As an ops guy, one tool I’ve developed to help me maintain good process is to regularly ask, “What’s breaking”?
Looking over a given process, I scan through each potential pain point one by one, and I assign each a color: green (ok!), yellow (getting close to breaking), or red (broken). Then I step back and look at all of the colors in the dashboard I just created.
A surprisingly practical place to try this out is while running. Running is one of those wonderfully uncomfortable activities in which your intellectual brain has to overcome a lot of “please stop!” requests from your emotional brain.
When I’m running, as soon as I hear the first “please stop!” I do this:
- Lungs/heart: Green
- Quads: Green
- Knees: Yellow
- Calves: Yellow
- Ankles: Green
- Feet: Green
Sometimes, when you have lots of yellows blinking at you, it can feel like things have gone red. But by isolating each potential area of pain, you can get a clean read on your actual status. You can keep on pushing through the yellows and feel good about your greens.
Sometimes things actually turn red. If you find a red — something is broken—then you should stop and fix it. There’s no shame in stopping for a red.

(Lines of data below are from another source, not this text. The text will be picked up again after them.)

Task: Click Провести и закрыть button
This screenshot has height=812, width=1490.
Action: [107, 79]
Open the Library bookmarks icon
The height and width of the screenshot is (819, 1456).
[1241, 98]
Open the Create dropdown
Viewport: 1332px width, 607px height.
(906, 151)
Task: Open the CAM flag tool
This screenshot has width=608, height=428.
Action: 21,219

This is a useful approach for other things in life as well. Feeling depressed? Go though things that make you get un-depressed: Sunlight, exercise, sleep, social contact, human touch. Any reds? Drop everything, go fix it.

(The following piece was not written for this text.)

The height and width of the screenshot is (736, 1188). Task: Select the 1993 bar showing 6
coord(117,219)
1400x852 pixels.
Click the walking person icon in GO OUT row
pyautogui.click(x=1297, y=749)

This framework is most useful for things where the pain points are obvious. I was the GM at Twice. One of our major KPIs was warehouse throughput — how many units we could list on the site each day. Units = min(stations, trained people to work those stations) x station output/hour x shift hours. (I’m oversimplifying a lot, but suffice it to say, we knew the equation). At a given time, a big part of my job was seeing what was green / yellow / red, fixing reds and trying to get ahead of yellows.
This is obviously not a novel framework and probably goes by a bunch of other names (you might even just call it “triage”). But the simplicity of the question — “What’s breaking?”—and the colorful visuals have helped me quickly navigate many broken processes (and many runs).